> Input:
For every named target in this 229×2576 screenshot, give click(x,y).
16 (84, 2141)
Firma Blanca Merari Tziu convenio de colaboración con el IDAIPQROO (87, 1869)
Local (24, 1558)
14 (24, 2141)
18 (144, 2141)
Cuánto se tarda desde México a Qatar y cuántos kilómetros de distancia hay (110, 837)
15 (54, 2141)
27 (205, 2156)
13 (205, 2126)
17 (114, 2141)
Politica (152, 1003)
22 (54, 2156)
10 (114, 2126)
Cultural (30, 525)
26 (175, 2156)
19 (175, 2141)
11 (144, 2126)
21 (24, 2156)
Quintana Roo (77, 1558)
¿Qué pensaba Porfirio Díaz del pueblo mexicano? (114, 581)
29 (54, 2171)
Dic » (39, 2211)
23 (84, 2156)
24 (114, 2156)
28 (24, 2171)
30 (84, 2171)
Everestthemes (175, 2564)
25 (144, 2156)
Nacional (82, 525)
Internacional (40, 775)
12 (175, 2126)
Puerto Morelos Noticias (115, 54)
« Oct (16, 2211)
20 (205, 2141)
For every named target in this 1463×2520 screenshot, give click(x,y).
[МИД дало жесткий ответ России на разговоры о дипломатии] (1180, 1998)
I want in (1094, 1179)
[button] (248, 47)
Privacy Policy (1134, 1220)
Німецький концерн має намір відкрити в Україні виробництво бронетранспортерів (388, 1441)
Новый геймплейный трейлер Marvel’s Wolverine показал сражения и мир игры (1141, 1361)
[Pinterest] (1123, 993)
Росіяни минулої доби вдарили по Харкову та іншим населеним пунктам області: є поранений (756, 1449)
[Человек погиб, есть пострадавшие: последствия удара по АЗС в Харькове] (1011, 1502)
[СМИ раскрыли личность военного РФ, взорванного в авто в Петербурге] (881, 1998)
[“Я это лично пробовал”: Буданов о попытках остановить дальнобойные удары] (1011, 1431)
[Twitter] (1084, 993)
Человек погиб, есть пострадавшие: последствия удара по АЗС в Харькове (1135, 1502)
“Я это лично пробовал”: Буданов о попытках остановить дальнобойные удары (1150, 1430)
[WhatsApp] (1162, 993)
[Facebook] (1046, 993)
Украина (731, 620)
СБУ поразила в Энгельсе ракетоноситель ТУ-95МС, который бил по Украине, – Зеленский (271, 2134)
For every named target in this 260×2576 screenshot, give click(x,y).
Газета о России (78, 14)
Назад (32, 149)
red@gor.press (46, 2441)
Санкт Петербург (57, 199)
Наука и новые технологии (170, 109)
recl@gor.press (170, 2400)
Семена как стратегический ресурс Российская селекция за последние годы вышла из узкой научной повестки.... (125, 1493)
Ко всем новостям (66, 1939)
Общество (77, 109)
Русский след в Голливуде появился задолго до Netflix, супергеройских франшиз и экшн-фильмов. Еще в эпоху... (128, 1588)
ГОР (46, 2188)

> Work to be completed: Retype, exactly and in full, the lines above from the one containing "Firma Blanca Merari" through the one containing "Німецький концерн має".

> Reply:
Firma Blanca Merari Tziu convenio de colaboración con el IDAIPQROO (87, 1869)
Local (24, 1558)
14 (24, 2141)
18 (144, 2141)
Cuánto se tarda desde México a Qatar y cuántos kilómetros de distancia hay (110, 837)
15 (54, 2141)
27 (205, 2156)
13 (205, 2126)
17 (114, 2141)
Politica (152, 1003)
22 (54, 2156)
10 (114, 2126)
Cultural (30, 525)
26 (175, 2156)
19 (175, 2141)
11 (144, 2126)
21 (24, 2156)
Quintana Roo (77, 1558)
¿Qué pensaba Porfirio Díaz del pueblo mexicano? (114, 581)
29 (54, 2171)
Dic » (39, 2211)
23 (84, 2156)
24 (114, 2156)
28 (24, 2171)
30 (84, 2171)
Everestthemes (175, 2564)
25 (144, 2156)
Nacional (82, 525)
Internacional (40, 775)
12 (175, 2126)
Puerto Morelos Noticias (115, 54)
« Oct (16, 2211)
20 (205, 2141)
For every named target in this 1463×2520 screenshot, give click(x,y).
[МИД дало жесткий ответ России на разговоры о дипломатии] (1180, 1998)
I want in (1094, 1179)
[button] (248, 47)
Privacy Policy (1134, 1220)
Німецький концерн має намір відкрити в Україні виробництво бронетранспортерів (388, 1441)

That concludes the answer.